=== What you will do ===
Your job is to restate each entry word for word.

(Collected data)
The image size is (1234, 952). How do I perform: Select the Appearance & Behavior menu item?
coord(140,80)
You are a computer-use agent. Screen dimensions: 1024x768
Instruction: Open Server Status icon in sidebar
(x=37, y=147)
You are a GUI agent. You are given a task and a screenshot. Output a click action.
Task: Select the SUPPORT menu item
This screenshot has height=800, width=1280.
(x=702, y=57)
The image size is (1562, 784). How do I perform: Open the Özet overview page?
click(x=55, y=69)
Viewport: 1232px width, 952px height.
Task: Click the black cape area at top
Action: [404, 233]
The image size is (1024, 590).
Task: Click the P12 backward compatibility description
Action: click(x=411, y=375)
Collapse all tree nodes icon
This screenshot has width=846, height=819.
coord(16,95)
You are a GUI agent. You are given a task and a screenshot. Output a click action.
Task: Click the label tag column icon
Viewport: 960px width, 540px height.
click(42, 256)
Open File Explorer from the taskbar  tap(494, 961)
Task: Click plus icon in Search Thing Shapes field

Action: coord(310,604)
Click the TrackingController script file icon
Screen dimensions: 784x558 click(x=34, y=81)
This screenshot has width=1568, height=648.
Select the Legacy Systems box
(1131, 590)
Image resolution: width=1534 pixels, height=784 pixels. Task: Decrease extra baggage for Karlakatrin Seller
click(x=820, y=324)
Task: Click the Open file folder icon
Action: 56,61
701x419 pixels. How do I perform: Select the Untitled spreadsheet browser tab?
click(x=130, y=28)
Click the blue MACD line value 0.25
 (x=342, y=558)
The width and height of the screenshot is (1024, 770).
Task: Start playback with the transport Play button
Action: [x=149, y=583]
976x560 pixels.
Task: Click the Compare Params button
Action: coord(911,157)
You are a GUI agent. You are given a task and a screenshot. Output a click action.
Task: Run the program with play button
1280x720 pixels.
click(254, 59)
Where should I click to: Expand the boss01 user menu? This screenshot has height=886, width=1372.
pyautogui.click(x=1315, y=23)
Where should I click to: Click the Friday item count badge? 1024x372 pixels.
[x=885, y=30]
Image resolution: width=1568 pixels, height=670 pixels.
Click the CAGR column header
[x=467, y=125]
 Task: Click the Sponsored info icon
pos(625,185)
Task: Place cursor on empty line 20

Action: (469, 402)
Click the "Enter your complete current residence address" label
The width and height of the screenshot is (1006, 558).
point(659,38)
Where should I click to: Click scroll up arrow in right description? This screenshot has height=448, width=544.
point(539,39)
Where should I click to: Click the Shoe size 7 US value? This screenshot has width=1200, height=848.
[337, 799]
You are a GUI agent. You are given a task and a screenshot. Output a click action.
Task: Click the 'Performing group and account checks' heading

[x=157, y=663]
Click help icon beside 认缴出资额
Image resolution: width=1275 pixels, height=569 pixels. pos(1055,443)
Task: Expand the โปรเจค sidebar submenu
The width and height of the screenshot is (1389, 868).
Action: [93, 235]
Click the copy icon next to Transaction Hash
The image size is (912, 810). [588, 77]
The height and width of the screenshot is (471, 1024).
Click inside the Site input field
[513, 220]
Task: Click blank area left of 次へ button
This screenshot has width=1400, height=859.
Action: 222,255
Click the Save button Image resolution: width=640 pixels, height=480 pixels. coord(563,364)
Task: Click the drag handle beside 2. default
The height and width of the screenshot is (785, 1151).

=== Solution to this task ===
The image size is (1234, 952). How do I perform: Select the Appearance & Behavior menu item?
coord(140,80)
You are a computer-use agent. Screen dimensions: 1024x768
Instruction: Open Server Status icon in sidebar
(x=37, y=147)
You are a GUI agent. You are given a task and a screenshot. Output a click action.
Task: Select the SUPPORT menu item
This screenshot has height=800, width=1280.
(x=702, y=57)
The image size is (1562, 784). How do I perform: Open the Özet overview page?
click(x=55, y=69)
Viewport: 1232px width, 952px height.
Task: Click the black cape area at top
Action: [404, 233]
The image size is (1024, 590).
Task: Click the P12 backward compatibility description
Action: click(x=411, y=375)
Collapse all tree nodes icon
This screenshot has width=846, height=819.
coord(16,95)
You are a GUI agent. You are given a task and a screenshot. Output a click action.
Task: Click the label tag column icon
Viewport: 960px width, 540px height.
click(42, 256)
Open File Explorer from the taskbar  tap(494, 961)
Task: Click plus icon in Search Thing Shapes field

Action: coord(310,604)
Click the TrackingController script file icon
Screen dimensions: 784x558 click(x=34, y=81)
This screenshot has width=1568, height=648.
Select the Legacy Systems box
(1131, 590)
Image resolution: width=1534 pixels, height=784 pixels. Task: Decrease extra baggage for Karlakatrin Seller
click(x=820, y=324)
Task: Click the Open file folder icon
Action: 56,61
701x419 pixels. How do I perform: Select the Untitled spreadsheet browser tab?
click(x=130, y=28)
Click the blue MACD line value 0.25
 (x=342, y=558)
The width and height of the screenshot is (1024, 770).
Task: Start playback with the transport Play button
Action: [x=149, y=583]
976x560 pixels.
Task: Click the Compare Params button
Action: coord(911,157)
You are a GUI agent. You are given a task and a screenshot. Output a click action.
Task: Run the program with play button
1280x720 pixels.
click(254, 59)
Where should I click to: Expand the boss01 user menu? This screenshot has height=886, width=1372.
pyautogui.click(x=1315, y=23)
Where should I click to: Click the Friday item count badge? 1024x372 pixels.
[x=885, y=30]
Image resolution: width=1568 pixels, height=670 pixels.
Click the CAGR column header
[x=467, y=125]
 Task: Click the Sponsored info icon
pos(625,185)
Task: Place cursor on empty line 20

Action: (469, 402)
Click the "Enter your complete current residence address" label
The width and height of the screenshot is (1006, 558).
point(659,38)
Where should I click to: Click scroll up arrow in right description? This screenshot has height=448, width=544.
point(539,39)
Where should I click to: Click the Shoe size 7 US value? This screenshot has width=1200, height=848.
[337, 799]
You are a GUI agent. You are given a task and a screenshot. Output a click action.
Task: Click the 'Performing group and account checks' heading

[x=157, y=663]
Click help icon beside 认缴出资额
Image resolution: width=1275 pixels, height=569 pixels. pos(1055,443)
Task: Expand the โปรเจค sidebar submenu
The width and height of the screenshot is (1389, 868).
Action: [93, 235]
Click the copy icon next to Transaction Hash
The image size is (912, 810). [588, 77]
The height and width of the screenshot is (471, 1024).
Click inside the Site input field
[513, 220]
Task: Click blank area left of 次へ button
This screenshot has width=1400, height=859.
Action: 222,255
Click the Save button Image resolution: width=640 pixels, height=480 pixels. coord(563,364)
Task: Click the drag handle beside 2. default
The height and width of the screenshot is (785, 1151).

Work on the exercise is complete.